One last comment on the LA Ring brouhaha
So today's the big day when the LA Board of Supervisors is going to vote on Mike Antonovich's ridiculous proposal that the long-planned LA Ring Festival changes its focus away from Richard Wagner and his music to less controversial composers such as Puccini and Mozart (see previous posts for the details if you're just tuning in). Some folks object the to hype, others to the man and what his music have come to represent through its association with the Third Reich. Antonovich essentially wants to make it an "opera festival," though what that would look like and how to plan it at this late date, never mind the fact that LA Opera is going to simultaneously be staging its first complete Ring cycle, is a detail to be worked out later, I guess.

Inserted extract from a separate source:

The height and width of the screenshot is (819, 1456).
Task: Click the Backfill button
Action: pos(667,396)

From what I've been reading online, the consensus of most bloggers and critics thinks this idea is foolish or just plain wrong on many levels. Although I'm well aware of the slippery slope which lurks treacherously in the background when one chooses to juxtapose Hitler, anti-Semitism, Wagner and the legacy of the Holocaust with the view of the online "majority," in this case I have to call out the squeamish and say to them, with all due respect, "get over it."

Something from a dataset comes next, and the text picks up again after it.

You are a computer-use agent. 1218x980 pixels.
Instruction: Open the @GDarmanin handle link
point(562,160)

In the last year "The Producers" made it's debut in Berlin. Talk about a conflicted audience response. Yet how interesting it would have been to be in that audience and feel the reaction- to feel the tension of, Is this going to be funny? Can we actually give ourselves permission to laugh at this? Is our culture ready for this?
In LA, in the entire U.S., we don't have these qualms. We have Henry Ford, we have Lindbergh, we have FDR's internment camps. Yet no one lodges campaigns against the Ford Motor Company, Lindbergh is largely thought of in a heroic sense (justified or not) and the camps are not the first thing most people think of when FDR is brought up. Our own culture and history has many more such examples we could debate forever, but to what end?
So let the festival go on as originally planned. It will provide plenty of opportunity for people to discuss Wagner's anti-Semitism, and also give them the chance to delve into what is one of the Western world's most significant and impressive artistic achievements. It will draw people from all over and it will be a boon to the LA arts and academic communities. I'm all for it- and the conversations it will start. Hopefully the Board will get this one right and vote against this.
Below is the motion to be voted on today:
MOTION BY SUPERVISOR MICHAEL D. ANTONOVICH JULY 21, 2009
Los Angeles Opera’s upcoming Ring Festival LA, which celebrates the work of composer Richard Wagner, a racist whose anti-Semitic writings were the inspiration for Hitler and the holocaust, is an affront to those who have suffered or have been impacted by the horrors of Adolf Hitler’s National Socialistic Worker Party.
To provide balance, historical perspective and a true sampling of operatic and musical talent, the LA Opera should reevaluate and rearrange the festival’s programming to delete the focus on Wagner and incorporate other composers as headliners including Mozart, Puccini, Verdi, Schubert, Schumann, Meyerbeer, Mendelssohn and others.
I, THEREFORE, MOVE, that the Board of Supervisors direct the County’s Chief Executive Officer to send a five-signature letter to the Marc I. Stern, Chief Executive Officer of the LA Opera and members of the Board of Directors requesting that the Festival shift the focus from honoring Wagner to featuring other composers as headliners.